Weekend Roundup

The oldest known glass production factory in Israel has been discovered on Mount Carmel. High-res photos are available here.

A new study by Tel Aviv University points to widespread literacy in Israel in 600 BC. Christopher Rollston offers a summary and reflections. An op-ed at the Jerusalem Post is entitled “Holy Shards.”

The academic article is available to subscribers here.

Three Palestinians were arrested attempting to smuggle a statue of Herod’s wife Mariamne. A photo of the statue is here.

The Temple Mount Sifting Project will soon be announcing the discovery of a pendant with the cartouche of Pharaoh Thutmose III.

The Big Picture returns to Palmyra.

Dubai’s plans for the world’s tallest skyscraper are inspired by the hanging gardens of Babylon.

Wayne Stiles goes to Ein Harod to learn how to move from fear to faith.

Yale’s “Old Babylonian Period Mathematical Text” is one of the university’s most-reproduced cultural artifacts.

.....

* _Task set_:
[a] Answer these from the weekend roundup:
(i) Where was the oldest known glass production factory in Israel found?
(ii) Which university did the study on literacy in Israel in 600 BC?
(iii) Whose cartouche is on the pendant that the Temple Mount Sifting Project will announce?
[b] Repeat the weekend roundup word for word, everything from "The academic article" down to "statue is here.".

.....

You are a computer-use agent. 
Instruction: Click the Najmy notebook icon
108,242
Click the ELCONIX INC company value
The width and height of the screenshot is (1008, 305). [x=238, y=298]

.....

* _Solutions to the problems_:
[a]
(i) On Mount Carmel
(ii) Tel Aviv University
(iii) Pharaoh Thutmose III

[b]
The academic article is available to subscribers here.

Three Palestinians were arrested attempting to smuggle a statue of Herod’s wife Mariamne. A photo of the statue is here.